(Beginning of TEXT PASSAGE)

BMC Helps to Spread Baby-Friendly Practices in the U.S. South and Beyond

Boston Medical Center is supporting infant health and nutrition in some of the most underserved areas of the United States. Founded five years ago, BMC’s Communities and Hospitals Advancing Maternity Practices (CHAMPS) is helping hospitals in the Southern U.S. achieve the WHO/UNICEF Baby-Friendly™ designation through practices such as skin-to-skin contact, rooming-in and breastfeeding support after birth.

CHAMPS is part of the Center for Health Equity, Education and Research (CHEER) at Boston Medical Center. As a leading maternity care research, teaching and advocacy center in the country, CHEER partners with U.S. and international health organizations and medical centers to improve care to underserved populations and promote health equity for all.

BMC is a long-time leader in Baby-Friendly practices. The hospital was the first in the state to receive a WHO/UNICEF Baby-Friendly™ Hospital designation in 1999. CHAMPS Director Anne Merewood, PhD, MPH, was there during the early days of the hospital’s work to promote breastfeeding and remembers feeling the desire to do more.

“After BMC became baby-friendly, I was doing a lot of breastfeeding research, but I hit a certain point where I thought, we don’t need to be doing research, we have so much evidence that breastfeeding has health benefits, we just need to take action to increase breastfeeding in places where it was needed most,” recalls Merewood.

(End of TEXT PASSAGE)
(Beginning of STORED DATA)

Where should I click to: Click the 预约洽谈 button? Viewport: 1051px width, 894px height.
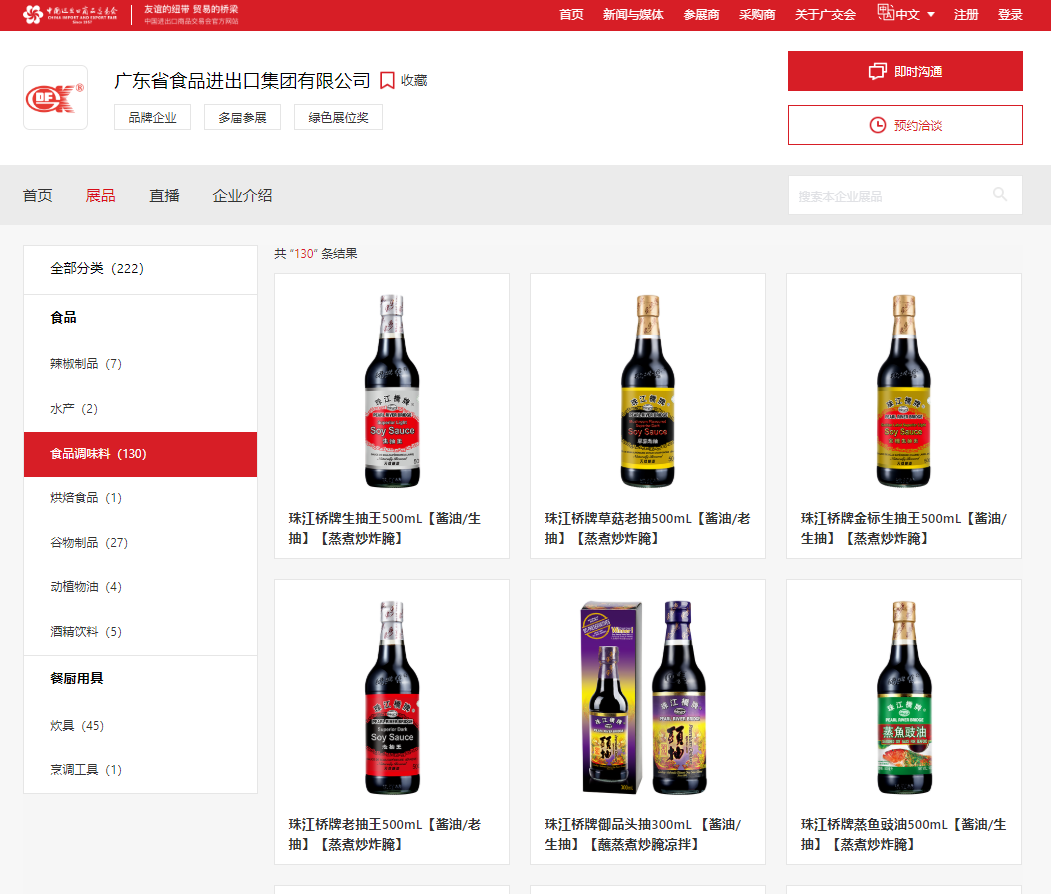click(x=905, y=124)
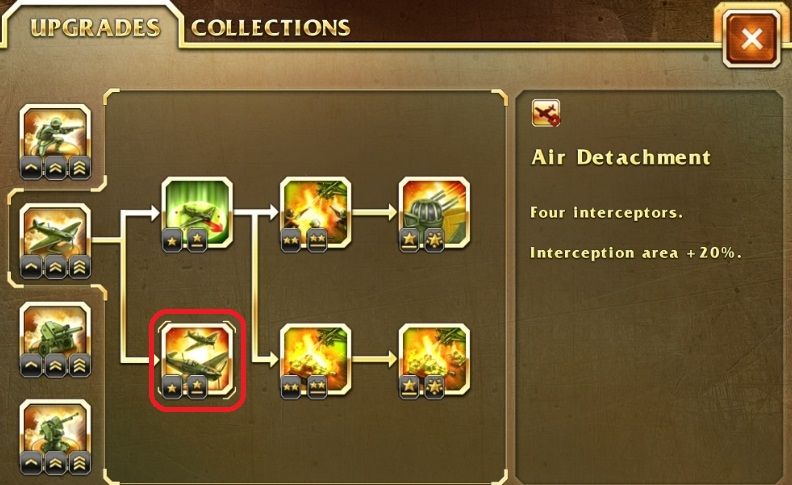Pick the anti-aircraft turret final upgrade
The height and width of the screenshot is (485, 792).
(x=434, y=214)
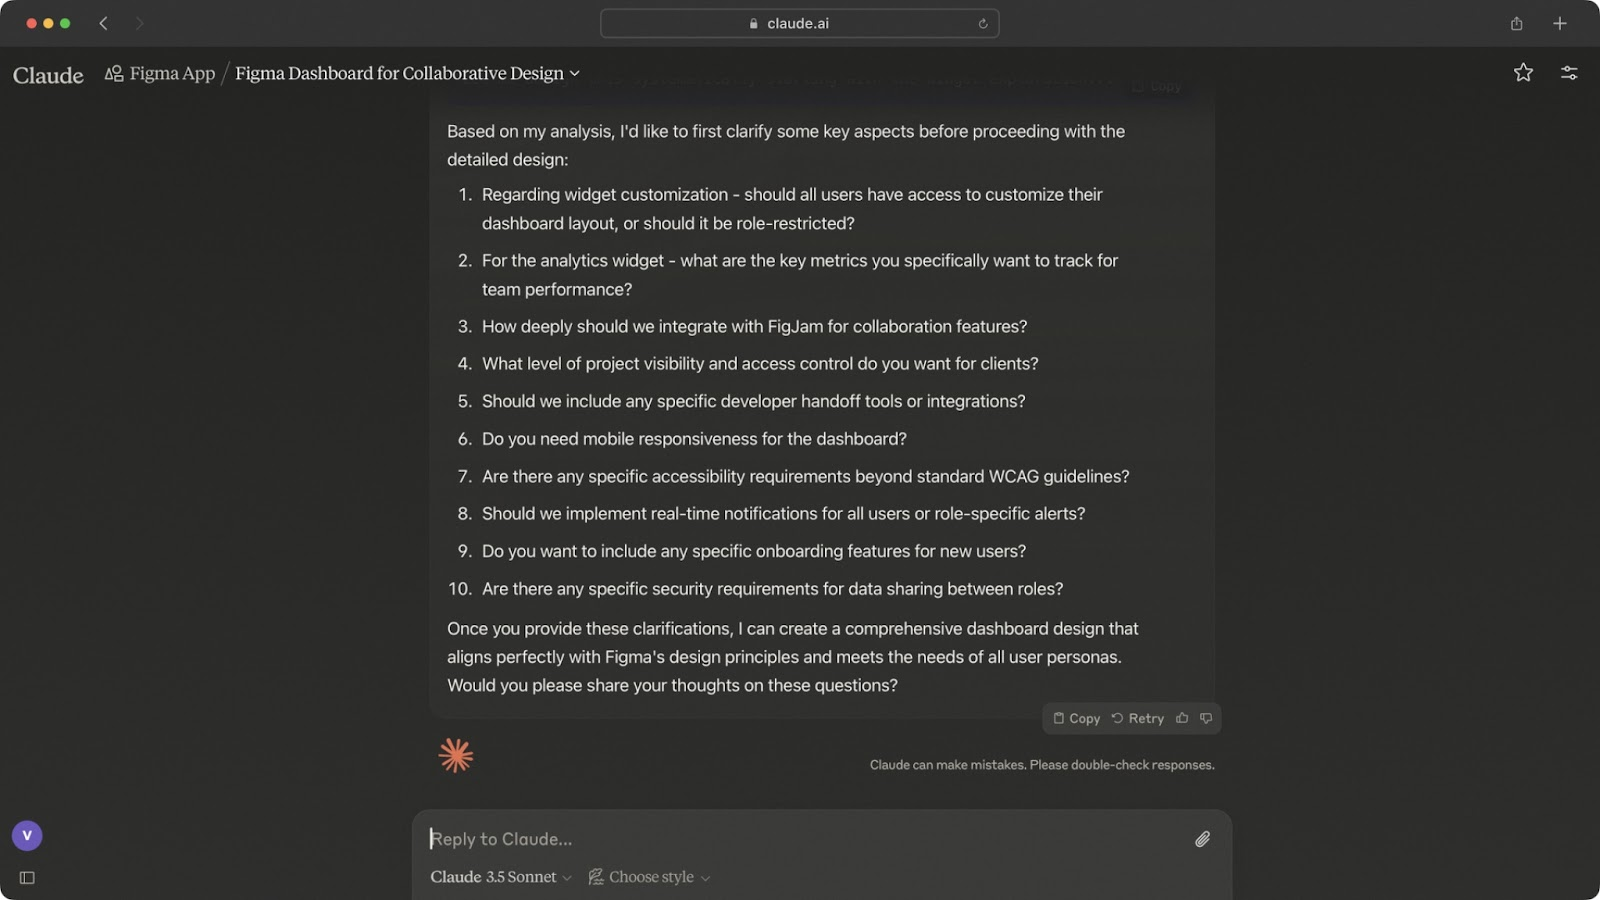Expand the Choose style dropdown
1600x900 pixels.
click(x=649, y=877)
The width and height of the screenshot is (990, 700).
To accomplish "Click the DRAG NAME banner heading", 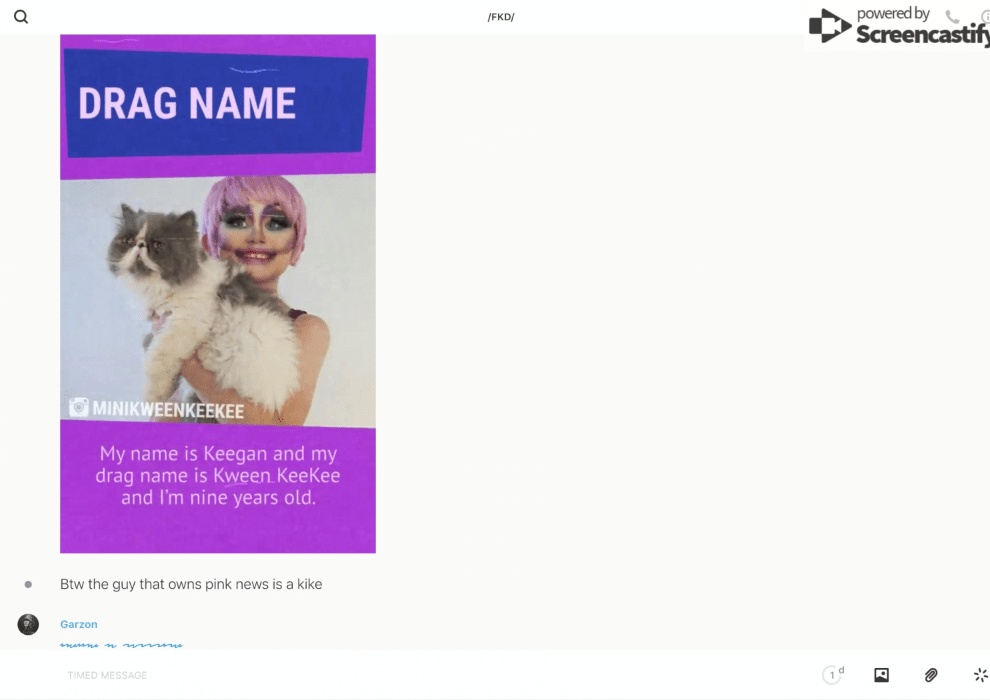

(End of STORED DATA)

▸ EXERCISE GOAL:
Continue the article about Boston Medical Center's CHAMPS program from where it stops.

▸ SOLVED EXERCISE:
The opportunity to expand BMC’s support to other hospitals arrived in 2014, thanks to a $2.125 million grant from the W.K. Kellogg Foundation. CHAMPS targeted areas in Mississippi and New Orleans, Louisiana, where breastfeeding rates are among the lowest in the country. Over the next five years, CHAMPS recruited 38 hospitals to work toward baby-friendly policies including having babies room-in with their mothers, increasing skin-to-skin contact and building community supports to help mothers continue their breastfeeding journey outside the hospital.

The hard work has made a significant difference. Between 2014 and 2017, breastfeeding initiation at CHAMPS hospitals rose from 66 percent to 75 percent, and, among African Americans, from 43 percent to 63 percent. In 2014, Mississippi had no baby-friendly designated hospitals, and now in 2019 has 11, with 95 percent of all Mississippi birthing hospitals on the official baby-friendly pathway. CHAMPS received new funds in 2017 from the W.K. Kellogg Foundation and the Bower Foundation in Mississippi to continue the work, and funds in 2019 from the Bower Foundation to ensure sustainability of the project in Mississippi.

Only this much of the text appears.